Akibat dari karakteristik yang demikian, sedikit sekali perusahaan yang mau
berinvestasi untuk meningkatkan kapasitas pekerjanya. Di sisi lain, biaya
sertifikasi yang dikenakan oleh asosiasi profesi dan LPJK cukup signifikan
(sekitar Rp 2,5 juta), akibatnya para pekerja konstruksi enggan untuk mengikuti
sertifikasi.
Dengan
kondisi demikian, seyogyanya Pemerintah mengantisipasi pelaksanaan sertifikasi
(yang menjadi amanah UU) untuk secara masal dan terpadu memfasilitasi
sertifikasi tingkat pemula/ muda. Sertifikasi pada tingkatan tersebut harus
dipandang sebagai public
goods dan disetarakan dengan program wajib belajar, mengingat para
pekerja konstruksi adalah aset Negara, bukan aset perusahaan.
Dengan
berbagai pertimbangan di atas, Pemerintah harus memiliki grand strategy untuk sertifikasi
pekerja konstruksi yang belum bersertifikat.
Kepada Yth,
BalasHapusPerusahaan BUMN / SWASTA
Di Tempat
Attn : Accounting / Finance / Legall
Perihal : Penerbitan Bank Garansi /Surety Bond Non Collateral
Dengan Hormat,
Dengan ini kami PT. JASA MULYA ABADI, Bermaksud mengajukan penawaran kerjasama penerbitan Bank Garansi Surety Bond dan yang mungkin diperlukan sebagai kelengkapan dokumen Lelang, dokumen Kontrak pada proyek-proyek yang dikerjakan oleh Perusahaan Bapak / Nasabah Bapak.
Jenis Jaminan yang dapat kami terbitkan adalah sebagai berikut :
1. Jaminan Penawaran ( Bid / Tender Bond )
2. Jaminan Pelaksanaan ( Performance Bond )
3. Jaminan Pembayaran Uang Muka (Advance Payment Bond)
4. Jaminan Pemeliharaan ( Maintenance Bond )

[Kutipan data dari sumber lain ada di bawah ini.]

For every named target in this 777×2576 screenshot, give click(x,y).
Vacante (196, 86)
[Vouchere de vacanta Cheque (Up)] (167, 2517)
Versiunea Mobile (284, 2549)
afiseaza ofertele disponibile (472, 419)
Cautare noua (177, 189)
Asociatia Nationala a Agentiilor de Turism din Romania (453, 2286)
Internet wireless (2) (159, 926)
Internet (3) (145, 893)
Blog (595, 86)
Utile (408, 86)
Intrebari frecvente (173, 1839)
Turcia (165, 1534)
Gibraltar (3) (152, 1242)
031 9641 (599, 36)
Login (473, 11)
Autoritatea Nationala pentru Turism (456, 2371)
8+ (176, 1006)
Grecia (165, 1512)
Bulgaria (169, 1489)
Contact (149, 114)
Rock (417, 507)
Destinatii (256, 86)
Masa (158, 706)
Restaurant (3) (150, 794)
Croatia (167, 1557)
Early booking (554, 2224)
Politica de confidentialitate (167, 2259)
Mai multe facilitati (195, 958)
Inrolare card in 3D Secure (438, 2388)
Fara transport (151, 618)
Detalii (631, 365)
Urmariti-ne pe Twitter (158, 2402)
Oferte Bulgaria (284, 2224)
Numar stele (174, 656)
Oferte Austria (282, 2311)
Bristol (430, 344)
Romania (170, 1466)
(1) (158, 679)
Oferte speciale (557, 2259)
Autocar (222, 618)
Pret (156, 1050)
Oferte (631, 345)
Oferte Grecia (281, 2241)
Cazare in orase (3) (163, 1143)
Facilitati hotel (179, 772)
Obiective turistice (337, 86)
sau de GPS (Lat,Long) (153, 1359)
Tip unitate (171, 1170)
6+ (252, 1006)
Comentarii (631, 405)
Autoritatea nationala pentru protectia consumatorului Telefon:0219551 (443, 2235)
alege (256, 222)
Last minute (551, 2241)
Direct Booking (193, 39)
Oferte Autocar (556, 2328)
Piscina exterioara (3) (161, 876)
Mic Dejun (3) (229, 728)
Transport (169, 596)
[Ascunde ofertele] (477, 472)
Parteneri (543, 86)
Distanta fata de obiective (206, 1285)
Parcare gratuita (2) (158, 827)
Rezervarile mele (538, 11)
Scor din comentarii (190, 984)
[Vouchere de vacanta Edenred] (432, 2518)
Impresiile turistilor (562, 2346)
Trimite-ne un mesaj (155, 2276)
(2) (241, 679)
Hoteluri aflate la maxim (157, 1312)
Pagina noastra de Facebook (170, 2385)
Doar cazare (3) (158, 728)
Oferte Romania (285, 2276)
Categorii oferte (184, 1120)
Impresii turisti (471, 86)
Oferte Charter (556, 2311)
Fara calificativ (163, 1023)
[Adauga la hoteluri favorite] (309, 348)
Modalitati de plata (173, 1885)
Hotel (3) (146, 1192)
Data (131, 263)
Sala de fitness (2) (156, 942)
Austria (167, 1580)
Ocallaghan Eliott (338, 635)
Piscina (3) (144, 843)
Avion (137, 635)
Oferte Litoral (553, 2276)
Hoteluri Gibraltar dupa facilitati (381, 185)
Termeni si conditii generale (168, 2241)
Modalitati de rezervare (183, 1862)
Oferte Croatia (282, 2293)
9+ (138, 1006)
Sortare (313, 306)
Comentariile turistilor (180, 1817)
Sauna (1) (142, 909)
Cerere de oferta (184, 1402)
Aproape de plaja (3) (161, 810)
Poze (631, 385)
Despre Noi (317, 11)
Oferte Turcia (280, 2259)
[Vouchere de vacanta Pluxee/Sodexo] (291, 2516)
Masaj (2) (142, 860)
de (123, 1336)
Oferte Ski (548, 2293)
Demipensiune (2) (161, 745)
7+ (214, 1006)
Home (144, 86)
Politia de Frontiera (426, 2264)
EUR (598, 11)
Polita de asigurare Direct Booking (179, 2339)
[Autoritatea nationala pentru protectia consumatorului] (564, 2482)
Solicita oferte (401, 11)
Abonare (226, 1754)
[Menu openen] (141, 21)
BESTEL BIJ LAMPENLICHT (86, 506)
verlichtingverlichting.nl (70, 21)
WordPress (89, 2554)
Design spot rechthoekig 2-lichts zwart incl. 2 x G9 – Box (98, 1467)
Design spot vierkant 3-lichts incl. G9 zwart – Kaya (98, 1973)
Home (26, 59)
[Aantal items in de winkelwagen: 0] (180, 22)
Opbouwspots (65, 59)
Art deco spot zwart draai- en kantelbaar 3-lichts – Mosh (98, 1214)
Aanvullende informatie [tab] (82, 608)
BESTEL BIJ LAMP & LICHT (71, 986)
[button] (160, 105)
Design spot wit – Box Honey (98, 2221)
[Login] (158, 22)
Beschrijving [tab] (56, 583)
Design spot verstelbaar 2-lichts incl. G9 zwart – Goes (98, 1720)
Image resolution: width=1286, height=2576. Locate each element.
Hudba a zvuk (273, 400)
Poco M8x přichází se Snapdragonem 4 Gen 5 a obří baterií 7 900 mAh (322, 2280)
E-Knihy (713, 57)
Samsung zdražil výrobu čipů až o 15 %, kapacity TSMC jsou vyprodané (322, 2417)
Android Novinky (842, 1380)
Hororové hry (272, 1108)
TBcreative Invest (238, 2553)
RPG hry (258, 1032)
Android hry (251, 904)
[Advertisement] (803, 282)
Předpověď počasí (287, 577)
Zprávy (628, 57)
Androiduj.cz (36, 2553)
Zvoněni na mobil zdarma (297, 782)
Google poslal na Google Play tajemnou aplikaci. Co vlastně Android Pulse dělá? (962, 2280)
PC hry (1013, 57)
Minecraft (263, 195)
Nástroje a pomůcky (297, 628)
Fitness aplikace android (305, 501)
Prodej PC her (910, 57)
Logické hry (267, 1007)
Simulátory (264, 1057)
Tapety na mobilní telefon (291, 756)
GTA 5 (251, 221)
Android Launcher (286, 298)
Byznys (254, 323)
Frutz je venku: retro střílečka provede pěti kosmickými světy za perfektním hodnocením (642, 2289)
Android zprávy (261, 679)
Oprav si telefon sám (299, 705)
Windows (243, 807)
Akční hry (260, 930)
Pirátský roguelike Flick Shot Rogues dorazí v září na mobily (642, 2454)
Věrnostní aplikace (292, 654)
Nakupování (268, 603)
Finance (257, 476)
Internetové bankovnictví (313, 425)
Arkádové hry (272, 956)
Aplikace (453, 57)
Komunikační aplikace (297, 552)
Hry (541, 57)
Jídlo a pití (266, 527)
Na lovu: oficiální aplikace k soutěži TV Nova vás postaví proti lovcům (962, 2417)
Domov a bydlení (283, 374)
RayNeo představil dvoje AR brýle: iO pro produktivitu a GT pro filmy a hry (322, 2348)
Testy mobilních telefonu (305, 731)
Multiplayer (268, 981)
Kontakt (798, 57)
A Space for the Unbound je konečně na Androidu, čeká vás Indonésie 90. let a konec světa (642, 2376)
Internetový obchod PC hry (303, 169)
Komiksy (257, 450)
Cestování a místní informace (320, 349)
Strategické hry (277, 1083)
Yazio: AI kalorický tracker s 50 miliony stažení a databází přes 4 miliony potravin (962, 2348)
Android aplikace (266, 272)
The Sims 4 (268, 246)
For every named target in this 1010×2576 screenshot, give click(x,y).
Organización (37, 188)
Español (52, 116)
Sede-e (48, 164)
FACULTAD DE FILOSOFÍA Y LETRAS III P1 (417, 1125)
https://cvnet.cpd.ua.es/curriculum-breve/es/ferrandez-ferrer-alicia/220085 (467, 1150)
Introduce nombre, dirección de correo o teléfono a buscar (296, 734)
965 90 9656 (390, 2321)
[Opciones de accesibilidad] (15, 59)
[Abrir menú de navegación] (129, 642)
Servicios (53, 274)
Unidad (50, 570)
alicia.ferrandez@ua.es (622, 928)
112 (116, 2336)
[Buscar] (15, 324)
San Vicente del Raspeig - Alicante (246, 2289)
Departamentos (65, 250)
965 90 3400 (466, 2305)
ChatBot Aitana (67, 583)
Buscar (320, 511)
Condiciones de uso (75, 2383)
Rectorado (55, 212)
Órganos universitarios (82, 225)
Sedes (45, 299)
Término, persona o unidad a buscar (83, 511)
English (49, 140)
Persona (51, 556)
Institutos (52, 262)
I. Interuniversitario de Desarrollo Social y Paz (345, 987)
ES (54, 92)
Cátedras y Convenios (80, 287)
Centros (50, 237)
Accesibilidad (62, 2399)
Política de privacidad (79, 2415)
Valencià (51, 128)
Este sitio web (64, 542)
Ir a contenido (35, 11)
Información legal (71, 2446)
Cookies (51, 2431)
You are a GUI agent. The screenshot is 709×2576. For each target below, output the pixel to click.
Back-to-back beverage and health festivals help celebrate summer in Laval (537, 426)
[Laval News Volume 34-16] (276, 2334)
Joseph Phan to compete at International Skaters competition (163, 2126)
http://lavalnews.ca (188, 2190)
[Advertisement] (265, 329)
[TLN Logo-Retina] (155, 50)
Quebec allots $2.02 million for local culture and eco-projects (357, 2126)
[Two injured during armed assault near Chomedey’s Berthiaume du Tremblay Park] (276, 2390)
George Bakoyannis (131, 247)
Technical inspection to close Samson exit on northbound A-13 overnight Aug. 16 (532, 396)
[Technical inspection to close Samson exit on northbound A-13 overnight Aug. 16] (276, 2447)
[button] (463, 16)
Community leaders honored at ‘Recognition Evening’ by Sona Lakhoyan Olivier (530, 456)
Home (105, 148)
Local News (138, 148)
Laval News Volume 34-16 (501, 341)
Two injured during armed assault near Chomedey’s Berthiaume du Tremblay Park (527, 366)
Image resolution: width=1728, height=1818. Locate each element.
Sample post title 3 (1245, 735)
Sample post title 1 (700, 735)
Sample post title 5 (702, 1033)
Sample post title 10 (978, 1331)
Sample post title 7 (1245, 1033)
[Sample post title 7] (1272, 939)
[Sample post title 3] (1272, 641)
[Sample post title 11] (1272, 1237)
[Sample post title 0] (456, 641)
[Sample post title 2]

Penutupan Asuransi Kerugian Diantara nya : CAR, EAR, CARGO, MARINE HULL, FIRE INSURANCE, dll
Rekanan Bank (Bank Garansi ) :
1. Bank BTN (Persero)
2. Bank BNI (Persero)
3. Bank Mandiri (Persero)
4. Bank Syariah Bukopin
Untuk lebih Lanjut Hub : ROZI SASWAN Tlp. 0812 187 222 13
Demikian penawaran ini kami sampaikan dengan harapan kiranya kerjasama penerbitan Surety Bond dan Bank Garansi ini dapat terealisasikan, dan terima kasih atas kepercayaan yang diberikan kepada kami.
Hormat kami,
PT. JASA MULYA ABADI
ROZI SASWAN
Jl. Mustika 1 No. 29 Sumur Batu, Kemayoran - Jakarta Pusat
Email : rsaswan@gmail.com
Tlp. 021 4260719 (Hunting)
HP. 0812 187 222 13
Kepada Yth,
BalasHapusPerusahaan BUMN / SWASTA
Di Tempat
Attn : Accounting / Finance / Legall
Perihal : Penerbitan Bank Garansi /Surety Bond Non Collateral
Dengan Hormat,
Dengan ini kami PT. JASA MULYA ABADI, Bermaksud mengajukan penawaran kerjasama penerbitan Bank Garansi Surety Bond dan yang mungkin diperlukan sebagai kelengkapan dokumen Lelang, dokumen Kontrak pada proyek-proyek yang dikerjakan oleh Perusahaan Bapak / Nasabah Bapak.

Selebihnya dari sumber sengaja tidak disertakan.